Solution for KeyError: 0 in CustomDataGenerator class I created
is Given Below:
The error looks like this and occurs after successful run of the model for some part of the first epoch:
Epoch 1/50
937/938 [============================>.] - ETA: 0s - loss: 0.0089 - accuracy: 0.9913
---------------------------------------------------------------------------
KeyError Traceback (most recent call last)
/usr/local/lib/python3.7/dist-packages/pandas/core/indexes/base.py in get_loc(self, key, method, tolerance)
2897 try:
-> 2898 return self._engine.get_loc(casted_key)
2899 except KeyError as err:
pandas/_libs/index.pyx in pandas._libs.index.IndexEngine.get_loc()
pandas/_libs/index.pyx in pandas._libs.index.IndexEngine.get_loc()
pandas/_libs/hashtable_class_helper.pxi in pandas._libs.hashtable.Int64HashTable.get_item()
pandas/_libs/hashtable_class_helper.pxi in pandas._libs.hashtable.Int64HashTable.get_item()
KeyError: 0
The above exception was the direct cause of the following exception:
KeyError Traceback (most recent call last)
10 frames
/usr/local/lib/python3.7/dist-packages/pandas/core/indexes/base.py in get_loc(self, key, method, tolerance)
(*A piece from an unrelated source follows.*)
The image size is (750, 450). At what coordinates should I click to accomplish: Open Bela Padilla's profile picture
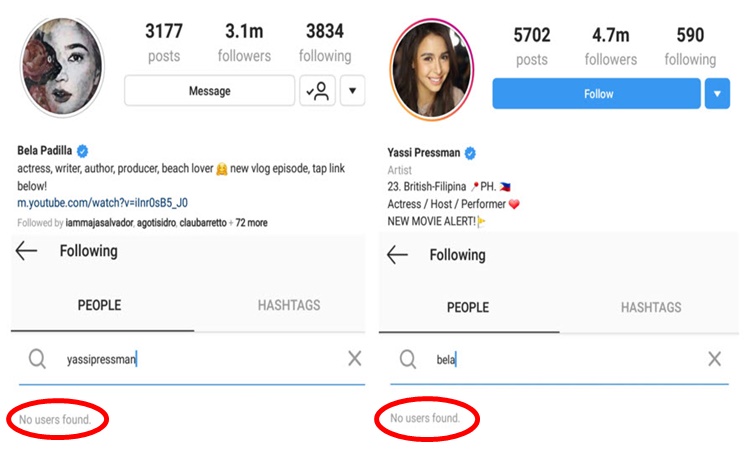pos(63,65)
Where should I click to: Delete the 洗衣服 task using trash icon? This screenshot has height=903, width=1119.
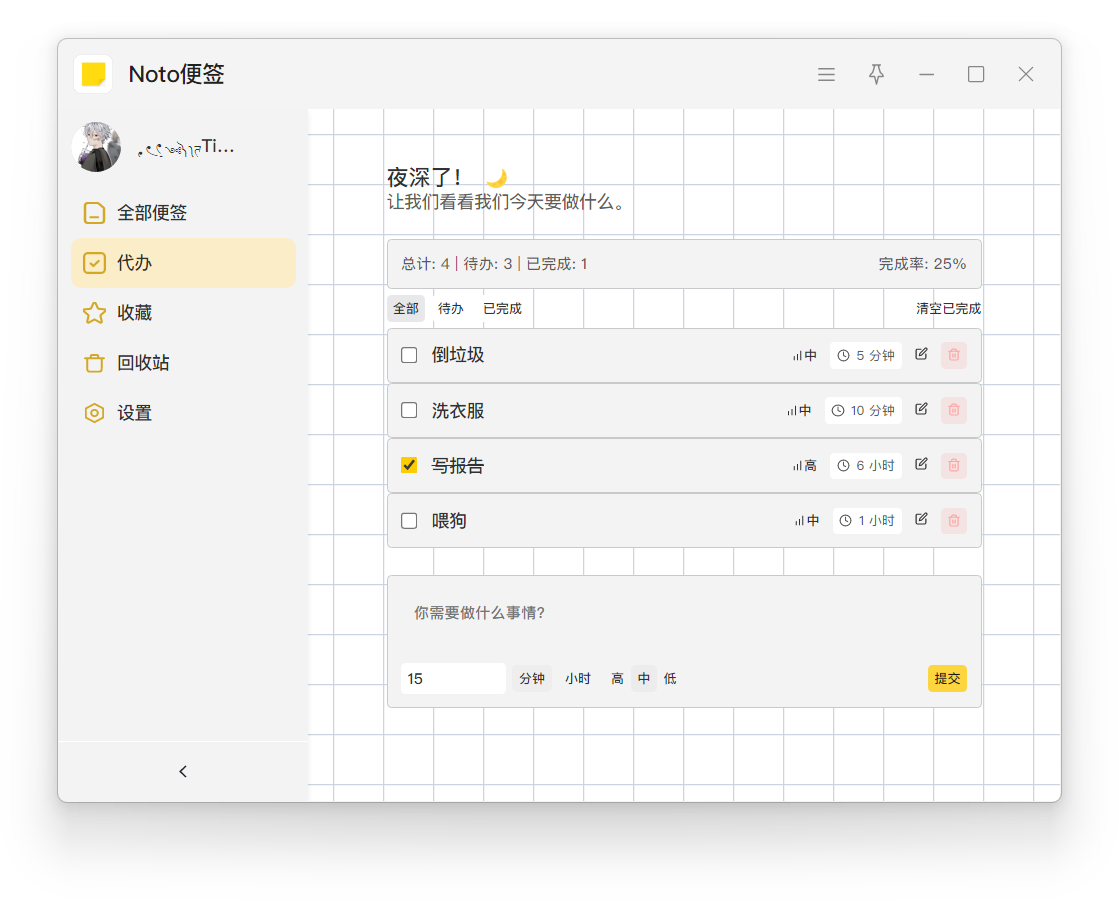point(954,410)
2898 return self._engine.get_loc(casted_key)
2899 except KeyError as err:
-> 2900 raise KeyError(key) from err
2901
2902 if tolerance is not None:
KeyError: 0
My custom data generator looks as follows:
class CustomDataGenerator(ks.utils.Sequence):
def __init__(self, dataframe, x_col, y_col, img_h, img_w, batch_size):
self.dataframe = dataframe
self.x_col = x_col
self.y_col = y_col
self.img_h = img_h
self.img_w = img_w
self.batch_size = batch_size
def __len__(self):
return math.ceil(self.dataframe.shape[0] / self.batch_size)
def __getitem__(self, index):
X = np.empty(shape=(self.batch_size, self.img_w, self.img_h, 3), dtype="float32")
Y = np.empty(shape=(self.batch_size, self.img_w, self.img_h, 1), dtype="float32")
for i in range(self.batch_size):
img_path = self.dataframe[self.x_col][index * self.batch_size + i]
img = cv.imread(img_path)
img = cv.cvtColor(img, cv.COLOR_BGR2RGB)
img_np = np.array(img, dtype="float32")
img_np = img_np.reshape(-1, self.img_h, self.img_w, 3)
img_np = img_np / 255.
mask_path = self.dataframe[self.y_col][index * self.batch_size + i]
mask = cv.imread(mask_path, 0)
mask_np = np.array(mask, dtype="float32")
mask_np = mask_np.reshape(-1, self.img_h, self.img_w, 1)
mask_np = mask_np / 255.
X[i, :, :, :] = img_np
Y[i, :, :, :] = mask_np
return X, Y
def on_epoch_end(self):
self.dataframe = self.dataframe.sample(frac=1)
self.dataframe.reset_index(inplace=True, drop=True)
size = 16
train_gen = CustomDataGenerator(dataframe=train_df, x_col="Images", y_col="Masks", img_h=128, img_w=128, batch_size=size)
val_gen = CustomDataGenerator(dataframe=val_df, x_col="Images", y_col="Masks", img_h=128, img_w=128, batch_size=size)
test_gen = CustomDataGenerator(dataframe=test_df, x_col="Images", y_col="Masks", img_h=128, img_w=128, batch_size=size)
The dataframe consists of 2 columns; one containing input images and another containing output masks. The dataset can be found here:
https://www.kaggle.com/hngngn/portrait-segmentation-128×128
The KeyError might have occurred because 0 does not exist in the index.
For integer-location based indexing of a data frame use .iloc
img_path = self.dataframe[self.x_col].iloc[index * self.batch_size + i]
mask_path = self.dataframe[self.y_col].iloc[index * self.batch_size + i]